Like in the USA, Australia courts also maintain records of cases heard before them and the associated outcomes, including convictions and sentences. These records do identify convicted offenders and members of the public are able to search these records for a fee. The process and fees to search court records vary from state to state.
However, court records are generally held in a format that that is suited towards legal research and are not consolidated for individual offenders.
It is difficult to derive court appearances and criminal convictions for a single individual from court records, as they provide limited data for identification of individuals.
The Australian Criminal Intelligence Commission (ACIC)
The Australian Criminal Intelligence Commission’s role is to manage the system that Australian police agencies and Accredited Organisations submit police checks through. It is important to be aware that the Australian Criminal Intelligence Commission does not receive application forms or submit police checks on behalf of individuals. This service was previously within the CrimTrac Agency.
The Australian Criminal Intelligence Commission partners with police agencies in Australia to provide the National Police Checking Service (NPCS). The service enables controlled access to disclosable police history information from all Australian police agencies.

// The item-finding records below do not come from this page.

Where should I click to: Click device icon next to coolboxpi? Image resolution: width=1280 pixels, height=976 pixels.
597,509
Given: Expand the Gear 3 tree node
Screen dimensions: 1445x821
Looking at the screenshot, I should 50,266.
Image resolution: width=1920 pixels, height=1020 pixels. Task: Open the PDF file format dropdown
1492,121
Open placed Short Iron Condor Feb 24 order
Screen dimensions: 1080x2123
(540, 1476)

Third Party Criminal Databases
There are also known to be some commercial organisations that claim to keep databases of Australian criminal records and for a fee will allow anyone to access these. However, these types of databases are not updated regularly and do not include every person convicted of a crime in Australia. Additionally, some of the companies that maintain these are actually foreign owned with their database servers maintained overseas.
Using such databases for employment screening could open up companies to legal liabilities, because if companies explicitly use such a database, there is a high chance that a criminal record has been omitted or is completely inaccurate.